= WHAT THE TASK ASKS =
Each entry that follows needs to be written out exactly, with nothing left out.

Data extracted from a collection
● ● ● ● ●
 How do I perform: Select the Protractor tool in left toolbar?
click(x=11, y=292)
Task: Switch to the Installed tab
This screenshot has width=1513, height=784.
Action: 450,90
● ● ● ● ●
= RESPONSE =
 How do I perform: Select the Protractor tool in left toolbar?
click(x=11, y=292)
Task: Switch to the Installed tab
This screenshot has width=1513, height=784.
Action: 450,90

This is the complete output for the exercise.